● TAREA
Sustituye "Türschutz" por "Türsicherung" en todas las líneas siguientes y reprodúcelas sin ningún otro cambio.
▶
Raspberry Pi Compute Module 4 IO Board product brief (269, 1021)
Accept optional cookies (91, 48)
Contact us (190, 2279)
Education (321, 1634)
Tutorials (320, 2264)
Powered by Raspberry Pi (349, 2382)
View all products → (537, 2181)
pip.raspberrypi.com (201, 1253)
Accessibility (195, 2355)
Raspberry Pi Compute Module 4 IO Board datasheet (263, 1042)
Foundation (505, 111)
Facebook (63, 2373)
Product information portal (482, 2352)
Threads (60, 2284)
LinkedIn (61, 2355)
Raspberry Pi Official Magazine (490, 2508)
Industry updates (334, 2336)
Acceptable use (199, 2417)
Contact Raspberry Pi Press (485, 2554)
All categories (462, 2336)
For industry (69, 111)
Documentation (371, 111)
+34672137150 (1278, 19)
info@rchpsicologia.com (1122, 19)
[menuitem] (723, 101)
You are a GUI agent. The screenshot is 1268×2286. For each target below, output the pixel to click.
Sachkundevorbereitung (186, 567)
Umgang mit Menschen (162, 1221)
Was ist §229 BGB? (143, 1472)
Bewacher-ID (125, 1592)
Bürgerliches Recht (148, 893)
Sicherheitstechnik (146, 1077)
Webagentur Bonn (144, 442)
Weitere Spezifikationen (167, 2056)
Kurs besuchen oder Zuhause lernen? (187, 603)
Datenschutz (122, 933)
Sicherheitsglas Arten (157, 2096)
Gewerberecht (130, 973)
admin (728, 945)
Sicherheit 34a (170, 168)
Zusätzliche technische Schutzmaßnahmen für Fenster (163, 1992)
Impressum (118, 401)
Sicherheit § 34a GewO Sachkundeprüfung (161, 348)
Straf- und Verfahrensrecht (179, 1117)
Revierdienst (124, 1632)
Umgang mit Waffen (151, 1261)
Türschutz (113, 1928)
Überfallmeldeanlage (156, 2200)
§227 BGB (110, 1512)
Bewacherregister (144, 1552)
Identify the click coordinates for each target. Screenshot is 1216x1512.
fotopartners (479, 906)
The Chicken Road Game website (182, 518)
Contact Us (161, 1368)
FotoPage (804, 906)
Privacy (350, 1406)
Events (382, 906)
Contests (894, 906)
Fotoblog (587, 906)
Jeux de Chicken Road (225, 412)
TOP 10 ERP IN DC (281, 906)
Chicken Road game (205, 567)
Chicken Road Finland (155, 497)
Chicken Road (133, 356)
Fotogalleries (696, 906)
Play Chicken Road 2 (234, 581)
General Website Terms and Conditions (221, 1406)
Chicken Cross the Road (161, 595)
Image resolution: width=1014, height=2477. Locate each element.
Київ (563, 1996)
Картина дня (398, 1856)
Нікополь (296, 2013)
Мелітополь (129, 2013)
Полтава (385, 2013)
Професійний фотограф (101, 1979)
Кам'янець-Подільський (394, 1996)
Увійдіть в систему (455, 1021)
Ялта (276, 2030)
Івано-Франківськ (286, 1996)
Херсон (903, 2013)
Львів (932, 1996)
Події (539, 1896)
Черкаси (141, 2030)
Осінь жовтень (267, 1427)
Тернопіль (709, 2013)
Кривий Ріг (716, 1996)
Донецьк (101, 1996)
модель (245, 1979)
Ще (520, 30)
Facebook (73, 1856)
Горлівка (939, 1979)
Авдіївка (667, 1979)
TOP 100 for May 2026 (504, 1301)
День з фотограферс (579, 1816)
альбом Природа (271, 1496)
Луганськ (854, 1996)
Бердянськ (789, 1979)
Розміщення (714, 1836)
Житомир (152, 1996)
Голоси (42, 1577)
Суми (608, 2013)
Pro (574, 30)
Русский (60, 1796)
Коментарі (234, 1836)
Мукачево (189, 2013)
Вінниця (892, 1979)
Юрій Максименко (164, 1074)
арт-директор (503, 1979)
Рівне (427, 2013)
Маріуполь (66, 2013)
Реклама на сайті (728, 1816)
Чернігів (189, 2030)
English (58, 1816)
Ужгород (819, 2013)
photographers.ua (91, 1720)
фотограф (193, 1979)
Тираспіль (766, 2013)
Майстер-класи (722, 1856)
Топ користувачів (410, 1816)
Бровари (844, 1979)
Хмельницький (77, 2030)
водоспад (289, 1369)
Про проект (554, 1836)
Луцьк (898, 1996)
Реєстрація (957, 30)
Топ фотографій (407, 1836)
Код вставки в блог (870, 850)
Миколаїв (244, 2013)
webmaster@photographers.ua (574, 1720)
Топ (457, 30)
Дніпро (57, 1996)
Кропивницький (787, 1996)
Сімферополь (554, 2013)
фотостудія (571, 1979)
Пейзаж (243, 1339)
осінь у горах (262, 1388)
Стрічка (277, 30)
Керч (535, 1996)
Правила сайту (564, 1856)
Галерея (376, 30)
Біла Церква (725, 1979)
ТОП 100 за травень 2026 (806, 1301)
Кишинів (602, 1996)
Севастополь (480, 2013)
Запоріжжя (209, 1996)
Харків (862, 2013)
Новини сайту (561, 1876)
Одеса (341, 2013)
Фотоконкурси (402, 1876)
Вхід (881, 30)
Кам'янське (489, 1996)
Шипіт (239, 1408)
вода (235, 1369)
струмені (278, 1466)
◀
● RESPUESTA
Raspberry Pi Compute Module 4 IO Board product brief (269, 1021)
Accept optional cookies (91, 48)
Contact us (190, 2279)
Education (321, 1634)
Tutorials (320, 2264)
Powered by Raspberry Pi (349, 2382)
View all products → (537, 2181)
pip.raspberrypi.com (201, 1253)
Accessibility (195, 2355)
Raspberry Pi Compute Module 4 IO Board datasheet (263, 1042)
Foundation (505, 111)
Facebook (63, 2373)
Product information portal (482, 2352)
Threads (60, 2284)
LinkedIn (61, 2355)
Raspberry Pi Official Magazine (490, 2508)
Industry updates (334, 2336)
Acceptable use (199, 2417)
Contact Raspberry Pi Press (485, 2554)
All categories (462, 2336)
For industry (69, 111)
Documentation (371, 111)
+34672137150 (1278, 19)
info@rchpsicologia.com (1122, 19)
[menuitem] (723, 101)
You are a GUI agent. The screenshot is 1268×2286. For each target below, output the pixel to click.
Sachkundevorbereitung (186, 567)
Umgang mit Menschen (162, 1221)
Was ist §229 BGB? (143, 1472)
Bewacher-ID (125, 1592)
Bürgerliches Recht (148, 893)
Sicherheitstechnik (146, 1077)
Webagentur Bonn (144, 442)
Weitere Spezifikationen (167, 2056)
Kurs besuchen oder Zuhause lernen? (187, 603)
Datenschutz (122, 933)
Sicherheitsglas Arten (157, 2096)
Gewerberecht (130, 973)
admin (728, 945)
Sicherheit 34a (170, 168)
Zusätzliche technische Schutzmaßnahmen für Fenster (163, 1992)
Impressum (118, 401)
Sicherheit § 34a GewO Sachkundeprüfung (161, 348)
Straf- und Verfahrensrecht (179, 1117)
Revierdienst (124, 1632)
Umgang mit Waffen (151, 1261)
Türsicherung (113, 1928)
Überfallmeldeanlage (156, 2200)
§227 BGB (110, 1512)
Bewacherregister (144, 1552)
Identify the click coordinates for each target. Screenshot is 1216x1512.
fotopartners (479, 906)
The Chicken Road Game website (182, 518)
Contact Us (161, 1368)
FotoPage (804, 906)
Privacy (350, 1406)
Events (382, 906)
Contests (894, 906)
Fotoblog (587, 906)
Jeux de Chicken Road (225, 412)
TOP 10 ERP IN DC (281, 906)
Chicken Road game (205, 567)
Chicken Road Finland (155, 497)
Chicken Road (133, 356)
Fotogalleries (696, 906)
Play Chicken Road 2 (234, 581)
General Website Terms and Conditions (221, 1406)
Chicken Cross the Road (161, 595)
Image resolution: width=1014, height=2477. Locate each element.
Київ (563, 1996)
Картина дня (398, 1856)
Нікополь (296, 2013)
Мелітополь (129, 2013)
Полтава (385, 2013)
Професійний фотограф (101, 1979)
Кам'янець-Подільський (394, 1996)
Увійдіть в систему (455, 1021)
Ялта (276, 2030)
Івано-Франківськ (286, 1996)
Херсон (903, 2013)
Львів (932, 1996)
Події (539, 1896)
Черкаси (141, 2030)
Осінь жовтень (267, 1427)
Тернопіль (709, 2013)
Кривий Ріг (716, 1996)
Донецьк (101, 1996)
модель (245, 1979)
Ще (520, 30)
Facebook (73, 1856)
Горлівка (939, 1979)
Авдіївка (667, 1979)
TOP 100 for May 2026 (504, 1301)
День з фотограферс (579, 1816)
альбом Природа (271, 1496)
Луганськ (854, 1996)
Бердянськ (789, 1979)
Розміщення (714, 1836)
Житомир (152, 1996)
Голоси (42, 1577)
Суми (608, 2013)
Pro (574, 30)
Русский (60, 1796)
Коментарі (234, 1836)
Мукачево (189, 2013)
Вінниця (892, 1979)
Юрій Максименко (164, 1074)
арт-директор (503, 1979)
Рівне (427, 2013)
Маріуполь (66, 2013)
Реклама на сайті (728, 1816)
Чернігів (189, 2030)
English (58, 1816)
Ужгород (819, 2013)
photographers.ua (91, 1720)
фотограф (193, 1979)
Тираспіль (766, 2013)
Майстер-класи (722, 1856)
Топ користувачів (410, 1816)
Бровари (844, 1979)
Хмельницький (77, 2030)
водоспад (289, 1369)
Про проект (554, 1836)
Луцьк (898, 1996)
Реєстрація (957, 30)
Топ фотографій (407, 1836)
Код вставки в блог (870, 850)
Миколаїв (244, 2013)
webmaster@photographers.ua (574, 1720)
Топ (457, 30)
Дніпро (57, 1996)
Кропивницький (787, 1996)
Сімферополь (554, 2013)
фотостудія (571, 1979)
Пейзаж (243, 1339)
осінь у горах (262, 1388)
Стрічка (277, 30)
Керч (535, 1996)
Правила сайту (564, 1856)
Галерея (376, 30)
Біла Церква (725, 1979)
ТОП 100 за травень 2026 (806, 1301)
Кишинів (602, 1996)
Севастополь (480, 2013)
Запоріжжя (209, 1996)
Харків (862, 2013)
Новини сайту (561, 1876)
Одеса (341, 2013)
Фотоконкурси (402, 1876)
Вхід (881, 30)
Кам'янське (489, 1996)
Шипіт (239, 1408)
вода (235, 1369)
струмені (278, 1466)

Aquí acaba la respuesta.